A major problem with a no-key system is that an active tapper can trivially forge an identity. Suppose Alice is sending a message to Bob with a two-lock-box. If Tom wants to intercept the message, he simply steels the box as it is sent from Alice, puts on his lock, returns it to Alice, and when Alice removes her lock, Tom again intercepts the box, removes his lock, and reads the message. Tom then places his lock on another box, sends it to Bob, and the process repetes. This system has no inherent ability for authentication.

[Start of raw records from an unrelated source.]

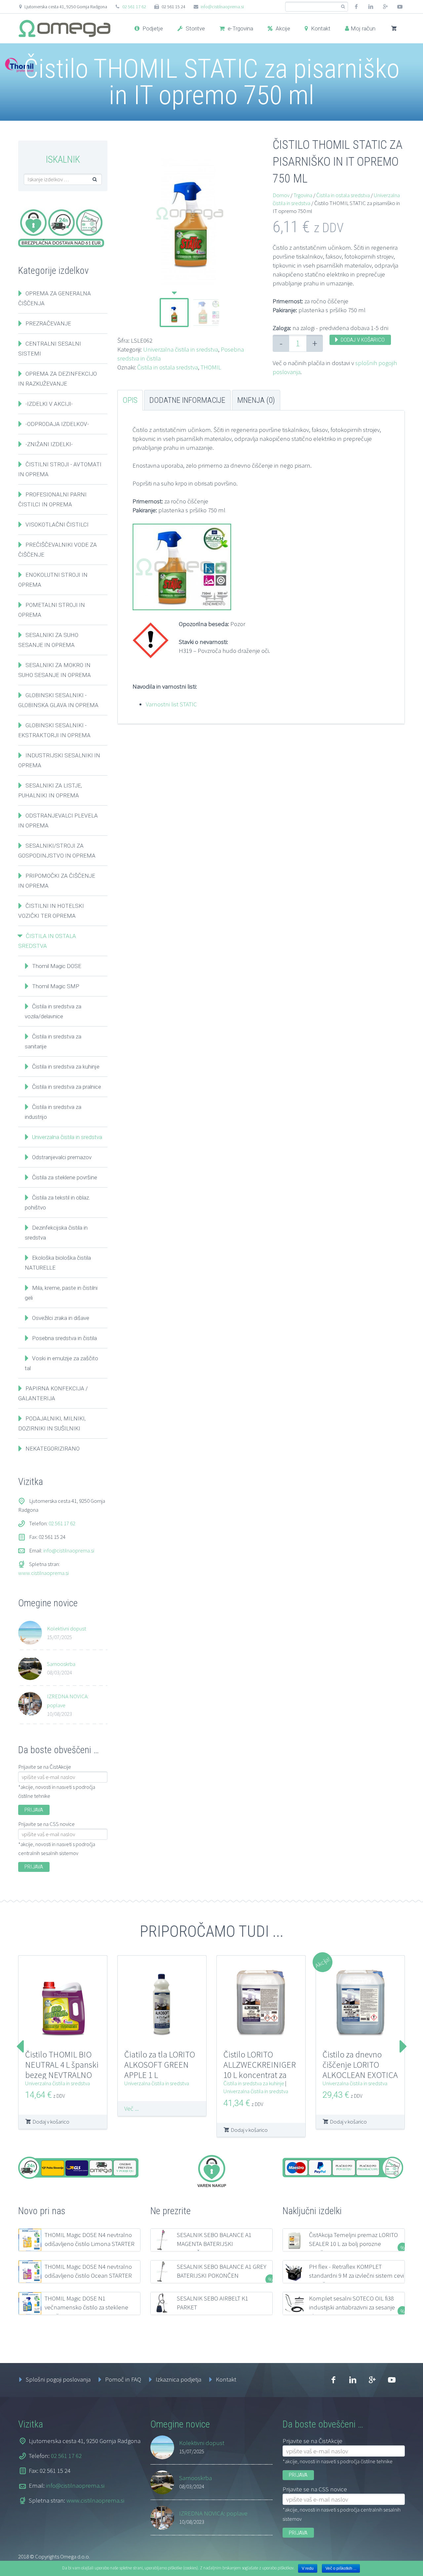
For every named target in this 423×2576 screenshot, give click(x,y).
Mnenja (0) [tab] (256, 400)
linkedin (371, 7)
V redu (308, 2568)
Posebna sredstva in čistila (64, 1338)
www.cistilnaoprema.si (43, 1573)
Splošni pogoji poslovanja (58, 2379)
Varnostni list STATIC (171, 704)
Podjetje (152, 28)
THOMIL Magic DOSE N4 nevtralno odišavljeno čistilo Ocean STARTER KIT (88, 2275)
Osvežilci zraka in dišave (60, 1318)
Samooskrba (61, 1664)
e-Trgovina (239, 28)
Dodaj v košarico (363, 339)
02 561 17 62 (134, 7)
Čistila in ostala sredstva (167, 367)
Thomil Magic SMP (55, 986)
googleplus (385, 7)
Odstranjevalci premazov (62, 1157)
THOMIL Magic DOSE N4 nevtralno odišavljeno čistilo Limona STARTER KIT (90, 2244)
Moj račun (363, 28)
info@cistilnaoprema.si (222, 7)
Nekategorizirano (52, 1448)
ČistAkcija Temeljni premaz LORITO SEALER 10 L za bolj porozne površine (353, 2244)
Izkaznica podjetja (178, 2379)
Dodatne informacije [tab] (187, 400)
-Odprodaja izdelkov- (57, 424)
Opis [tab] (130, 400)
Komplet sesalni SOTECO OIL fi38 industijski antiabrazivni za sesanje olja (352, 2307)
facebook (356, 7)
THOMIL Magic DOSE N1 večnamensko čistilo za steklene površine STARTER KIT (86, 2307)
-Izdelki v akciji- (49, 404)
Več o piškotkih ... (341, 2568)
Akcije (282, 28)
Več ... (131, 2108)
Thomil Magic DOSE (56, 966)
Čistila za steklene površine (64, 1177)
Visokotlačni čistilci (57, 524)
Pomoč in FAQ (123, 2379)
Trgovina (302, 195)
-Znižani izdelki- (49, 444)
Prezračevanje (48, 323)
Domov (281, 195)
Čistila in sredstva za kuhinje (65, 1066)
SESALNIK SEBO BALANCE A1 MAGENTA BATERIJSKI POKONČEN (214, 2244)
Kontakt (320, 28)
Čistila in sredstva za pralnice (66, 1086)
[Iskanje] (343, 7)
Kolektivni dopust (66, 1628)
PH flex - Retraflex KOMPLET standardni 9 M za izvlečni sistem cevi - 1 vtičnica (356, 2275)
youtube (400, 7)
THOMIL (211, 367)
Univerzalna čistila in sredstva (180, 349)
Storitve (194, 28)
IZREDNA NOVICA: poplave (68, 1701)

As we delve deeper and deeper into cryptosystems, we find fewer and fewer definitive answers, and more and more complex system designs. One way to resolve the complexity is to use a mathematical notation that shows how things are related to each other. With some simple comments, this can provide a very clear description of what is going on in a particular situation. We will begin to rely on this notation more and more from this point forward, so it will be useful to recap what we have just described verbally in terms of this notation.

#### The General Model

```    A: Te(Ke,P) => C
B: Td(Kd,C) => P
```

#### A One-Key System

```    Ke=Kd=K
A: Te(K,P) => C
B: Td(K,C) => P
```

#### A Two-Key System

```    A: Te(Ke,P) => C
B: Td(Kd,C) => P
Kd should not lead to Ke
Ke should not lead to Kd
```

#### A Private-Key System

```    A: Te(Ke,P) => C
B: Td(Kd,C) => P
Ke and Kd must be kept secret
```

#### A Public-Key System

```    A: Te(Ke,P) => C
B: Td(Kd,C) => P
Ke is kept secret for authenticity
Kd is kept secret for secrecy
```

#### A Double-Public-Key System

```    A: Te(Ke,P) => C
B: Td(Kd,C) => P
Ke is kept secret for authenticity and secrecy
```

```    Ke=Kd=K
A: Te(K,P) => C
B: Td(K,C) => P
Each bit of K is used only once by A
```

#### A No-Key System

```    A: Te(Ke,P) => C1
B: Te(Ke2,C1) => C2
A: Td(Kd,C2) => C1
B: Td(Kd2,C1) => P
```

To quickly review, we list the major types of cryptosystems and their characteristics here.

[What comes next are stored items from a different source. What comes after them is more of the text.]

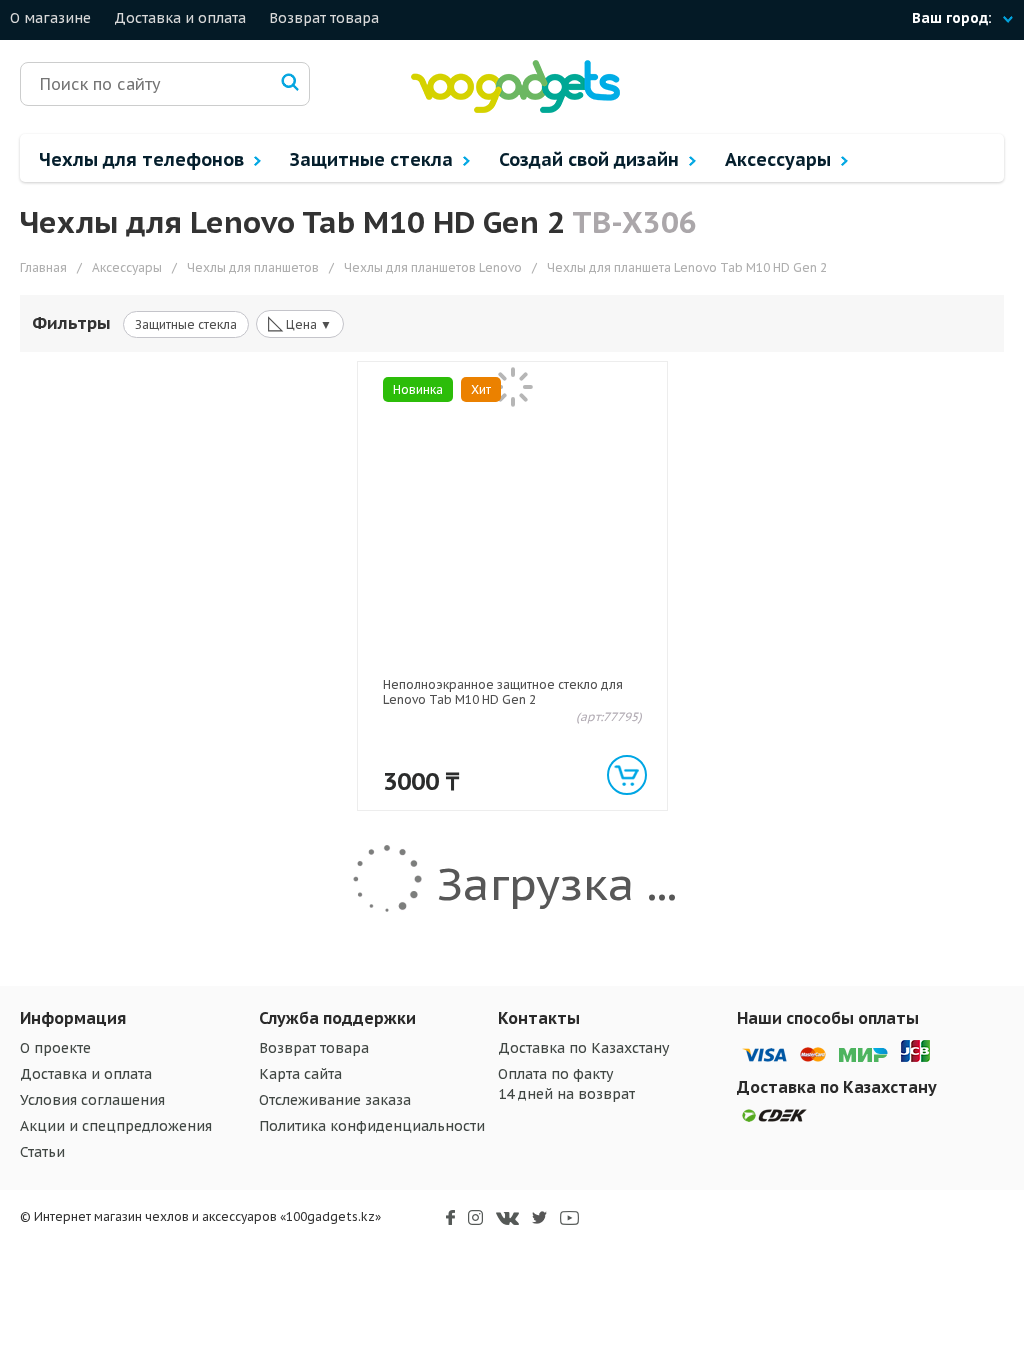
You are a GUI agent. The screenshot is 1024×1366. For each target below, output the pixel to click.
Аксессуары (780, 159)
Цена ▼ (300, 323)
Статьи (42, 1152)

• one-key - a system where sender and receiver share a single key.
• two-key - a system where sender and receiver have different but inverting keys.
• private-key - a system where operation depends on the secrecy of all keys.
• public-key - a system where some key can be distributed to the public.
• double-public-key - a public-key system which allows both authenticity and secrecy.
• one-time-pad - a private-key system in which each bit of key is random and used to encypher only one bit of message.
• no-key - a two-lock-box system.

The major problems we have uncovered in our discussion include:

• The key distribution problem - how to securely distribute keys among the users of a cryptosystem.
• The key maintenance problem - how to securely manage all of the keys distributed throughout an organization to assure overall organizational goals are met.
• The cryptographic protocol problem - how to exchange information in a secure way using the available cryptosystems and communications media.
• The key scheduling problem - how to schedule the use, reuse, and elimination of keys.
• The key generation/selection problem - how to reliably generate hard to guess keys.

Notice that the major factor that pervades the practical issues is the issue of how to effectively deal with keys. This is predominantly because everything else is presumed to be known to the attacker. Given a reasonably good cryptosystem designed for the application, the major issue is dealing with the keys.